Atualmente, no Irã, as mulheres não podem viajar sem a permissão do marido, procurar ou ter um emprego sem a permissão de um parente do sexo masculino e nem mostrar o cabelo em público. Elas são separadas dos homens nos locais de trabalho, meninas e meninos têm suas próprias salas de aula separadas. Além disso, para a Justiça do Irã, o testemunho de uma mulher vale metade do que o do homem. Ou seja, duas mulheres precisam testemunhar para que suas palavras tenham o mesmo peso do que as de um único homem. Ademais, o Estado iraniano define que a indenização a ser paga por matar ou machucar uma mulher é a metade do que deve ser pago caso esses danos sejam causados a um homem.

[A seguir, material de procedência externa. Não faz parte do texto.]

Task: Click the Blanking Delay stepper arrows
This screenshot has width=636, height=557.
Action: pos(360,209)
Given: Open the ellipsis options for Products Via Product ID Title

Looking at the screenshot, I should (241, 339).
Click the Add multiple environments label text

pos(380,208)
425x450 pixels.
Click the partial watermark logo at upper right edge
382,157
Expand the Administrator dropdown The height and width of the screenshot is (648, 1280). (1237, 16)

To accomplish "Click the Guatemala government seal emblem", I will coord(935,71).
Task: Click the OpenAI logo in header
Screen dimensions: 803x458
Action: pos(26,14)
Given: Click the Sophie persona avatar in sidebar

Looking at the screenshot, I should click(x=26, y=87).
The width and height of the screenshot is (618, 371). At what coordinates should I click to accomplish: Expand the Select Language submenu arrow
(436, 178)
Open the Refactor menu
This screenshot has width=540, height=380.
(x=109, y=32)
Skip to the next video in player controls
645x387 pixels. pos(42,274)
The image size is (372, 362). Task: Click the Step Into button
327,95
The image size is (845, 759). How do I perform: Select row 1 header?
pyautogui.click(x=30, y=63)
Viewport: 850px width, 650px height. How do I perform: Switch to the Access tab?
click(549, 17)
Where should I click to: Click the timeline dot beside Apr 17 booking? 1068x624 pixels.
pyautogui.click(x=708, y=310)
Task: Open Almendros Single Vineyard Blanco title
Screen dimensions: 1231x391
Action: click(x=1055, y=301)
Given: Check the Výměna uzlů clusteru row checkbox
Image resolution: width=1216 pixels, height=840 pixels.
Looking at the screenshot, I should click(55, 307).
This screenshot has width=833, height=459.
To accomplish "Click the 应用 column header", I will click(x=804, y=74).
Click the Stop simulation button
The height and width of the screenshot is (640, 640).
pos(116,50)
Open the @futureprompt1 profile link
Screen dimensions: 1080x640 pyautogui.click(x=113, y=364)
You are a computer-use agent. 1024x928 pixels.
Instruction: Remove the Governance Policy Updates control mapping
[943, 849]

Há quatro décadas, a República Islâmica também impede as torcedoras de assistirem às partidas de futebol. Em janeiro desse ano, as mulheres iranianas haviam sido autorizadas a assistir a uma partida de futebol da seleção masculina de seu país pela primeira vez em quase três anos, no entanto, em março o Irã voltou a impedir entrada de mulheres em jogos de futebol.

No Afeganistão, as mulheres ainda resistem à muita repressão. Quando o Talibã assumiu o poder pela primeira vez no país, em 1996, o direito das mulheres à educação e ao emprego foi brutalmente suspenso. As afegãs só podiam sair de casa acompanhados por um familiar do sexo masculino e eram obrigadas a usar uma burca que as cobrisse totalmente. Aquelas que desobedeciam às regras eram severamente punidas. Agora, enquanto o país inicia outra era sob o Talibã após os extremistas tomarem a capital no ano passado, há um grande temor sobre as mulheres do país que estão passando novamente por tempos sombrios por conta das regras radicalistas instituídas desde o primeiro dia da invasão.

 

 

Segundo o relatório do Banco Mundial intitulado “Mulheres, Empresas e Direito 2018”, 104 países ainda impedem que as mulheres realizem certas atividades simplesmente por serem mulheres. Um outro estudo divulgado em 2020 pelo Fórum Econômico Mundial projeta que, dada a lentidão dos avanços na igualdade de gênero no mundo entre 2000 e 2020, serão necessários 257 anos para superar as desigualdades entre mulheres e homens.

Portanto, refletindo sobre todos esses dados, é inegável como as mulheres ainda tem um longo caminho pela frente para conquistar plenamente todos os seus direitos e o feminismo é um caminho de defesa para que nossas bruxas de hoje não sejam mais queimadas e sim valorizadas por serem mulheres incríveis e que merecem muito mais.